This project has moved and is read-only. For the latest updates, please go here.

PKCS #11 for system encryption

Topics: Feature Requests
May 15, 2016 at 3:36 PM
Hi! :D

I would love to have a way for 2-factor authentication, using a YubiKey on an encrypted systemdrive. As for now thouh the only way (I know of) to do this, is to use a password consisting of a part you remember yourself and a part stored on the YubiKey. Keyfiles are still unusable on FDE systems and I'm missing this feature scince Truecrypt.

So, long question short:
Will there be a support for PKCS #11 SmartCard's on fully encypted systems any time soon?
May 28, 2016 at 3:56 PM
Edited May 28, 2016 at 4:16 PM
xoOPhoenixOox wrote:
Will there be a support for PKCS #11 SmartCard's on fully encypted systems any time soon?
I just had the same question:
I would like to use VeraCrypt together with the Nitrokey Pro.
When will this happen? What delays this feature? I strongly believe this will be a great security enhancement.

Edit: The answer can be found here:
idrassi wrote:
The only real extra protection is through the use of a smart card and asymmetric encryption as proposed by thobarth: instead of having the master key encrypted only by the password derived key, a second encryption layer would be added by using RSA or Elliptic Curve public key encryption.
Thus, the RSA/ECC private key on the smart card/token will be needed to first decrypt a blob of data and the result will then be processed by the password derived key in order to obtain the master key.

Thanks to approach, an attacker would need to have access to both the smart card and the password in order to decrypt the data, even if he used some custom made software since the asymmetric decryption can not be bypassed.

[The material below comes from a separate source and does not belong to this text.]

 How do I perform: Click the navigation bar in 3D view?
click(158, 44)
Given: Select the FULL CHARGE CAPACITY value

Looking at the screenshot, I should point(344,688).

Actually, integrating asymmetric encryption through smart cards in VeraCrypt has been on the road-map since the beginning of the project because my main field of expertise has always been around smart cards. My current idea is that such feature will be implemented as an "Entreprise" type feature that would come in the form of a plugin.

For now, nothing has started yet on this but a decision will be made in the coming months on how this should be handled. Such development is not trivial and it requires significant changes and work so one possibility would be to offer such feature for a fee or at least have some kind of funding to implement it.